Lance Corporal Bob Short, of the 11th Battalion, recalled the reaction to being told that ‘this was it’:

“… Colonel Grisewood called the men on parade and told us we were going to France. Everyone cheered. This was it; we were finally at war!”

First to board their ship were the 11th Battalion, on S.S. ‘Viper’, and Lance Corporal Bob Short remembered being handed some tea in his Dixie as he mounted the steps up onto the ship. Meanwhile, the 13th Battalion were kept hanging around as Private Albert Banfield, from Hove, recalled:

“  The train ran right up to the quay. We got into  a large shed, where [there] was a canteen; here we could obtain hot coffee… and as we did not have to embark until 5.30pm we were at liberty to walk about the Docks.

There were two large Union Castle liners in the Dock, converted into Red Cross ships, having large red crosses painted on the sides and funnels. We also saw an armed merchantman, with several big guns.

About 5.30pm, we marched aboard and were taken down into the hold, which was low pitched, having fixed tables and forms.
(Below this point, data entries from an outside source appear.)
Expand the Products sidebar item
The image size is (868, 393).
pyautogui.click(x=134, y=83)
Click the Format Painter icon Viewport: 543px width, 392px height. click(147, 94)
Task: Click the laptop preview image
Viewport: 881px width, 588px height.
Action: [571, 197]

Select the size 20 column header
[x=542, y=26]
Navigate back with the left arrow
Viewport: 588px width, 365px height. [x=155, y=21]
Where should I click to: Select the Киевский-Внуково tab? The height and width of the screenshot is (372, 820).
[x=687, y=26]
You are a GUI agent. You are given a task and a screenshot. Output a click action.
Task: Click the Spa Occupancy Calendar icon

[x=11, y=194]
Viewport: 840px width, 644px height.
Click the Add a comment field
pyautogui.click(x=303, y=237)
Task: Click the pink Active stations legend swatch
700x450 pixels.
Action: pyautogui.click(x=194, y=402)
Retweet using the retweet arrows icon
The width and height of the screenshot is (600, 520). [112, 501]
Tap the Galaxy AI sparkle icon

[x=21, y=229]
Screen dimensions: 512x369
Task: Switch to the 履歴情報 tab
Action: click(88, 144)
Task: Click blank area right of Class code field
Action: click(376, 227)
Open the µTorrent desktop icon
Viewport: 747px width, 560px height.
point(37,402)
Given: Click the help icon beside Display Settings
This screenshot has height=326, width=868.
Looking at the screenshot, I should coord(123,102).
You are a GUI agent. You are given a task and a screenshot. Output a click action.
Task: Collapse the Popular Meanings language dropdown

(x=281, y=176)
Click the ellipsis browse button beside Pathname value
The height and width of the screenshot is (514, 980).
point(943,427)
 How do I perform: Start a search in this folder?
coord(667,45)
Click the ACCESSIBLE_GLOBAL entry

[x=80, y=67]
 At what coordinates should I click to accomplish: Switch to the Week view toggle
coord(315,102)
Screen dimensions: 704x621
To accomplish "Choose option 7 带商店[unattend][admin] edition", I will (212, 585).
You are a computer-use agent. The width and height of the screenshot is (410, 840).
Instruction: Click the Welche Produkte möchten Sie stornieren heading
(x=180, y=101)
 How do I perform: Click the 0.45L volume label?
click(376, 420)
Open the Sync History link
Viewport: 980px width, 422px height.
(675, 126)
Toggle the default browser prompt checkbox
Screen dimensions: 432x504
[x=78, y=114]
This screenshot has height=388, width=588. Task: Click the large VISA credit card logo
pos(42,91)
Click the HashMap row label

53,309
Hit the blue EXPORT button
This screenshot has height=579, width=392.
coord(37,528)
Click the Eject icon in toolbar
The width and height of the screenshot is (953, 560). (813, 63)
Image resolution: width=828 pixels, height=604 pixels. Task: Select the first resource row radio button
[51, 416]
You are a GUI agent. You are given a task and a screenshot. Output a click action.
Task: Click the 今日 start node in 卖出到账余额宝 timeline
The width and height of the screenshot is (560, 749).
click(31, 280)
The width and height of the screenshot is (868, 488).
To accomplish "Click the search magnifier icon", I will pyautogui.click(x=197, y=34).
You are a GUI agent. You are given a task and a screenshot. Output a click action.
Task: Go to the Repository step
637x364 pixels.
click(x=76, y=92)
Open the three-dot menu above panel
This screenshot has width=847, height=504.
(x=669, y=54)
I did not stay there long – it seemed rather stuffy, so went on deck and had my last look at England. It was rather misty in the dusk, and I naturally wondered when and under what conditions I shall see it again.”

Researching the South Downs battalions have occupied more than thirty years of my time now; back in the 1980s I interviewed the last remaining veterans, Bob Short and Bert Banfield quoted here for example, and spent thousands of hours in archives and on the battlefields following their long war.

This year is not only the centenary of their active service but also their destruction at Richebourg on 30th June 1916 and on the Somme; thirty years ago in 1986 I self-published a little booklet about them, now long out of print, and for the centenary will be doing the digital version and release an e-book entitled ‘From Sussex to the Somme’. More details of this soon.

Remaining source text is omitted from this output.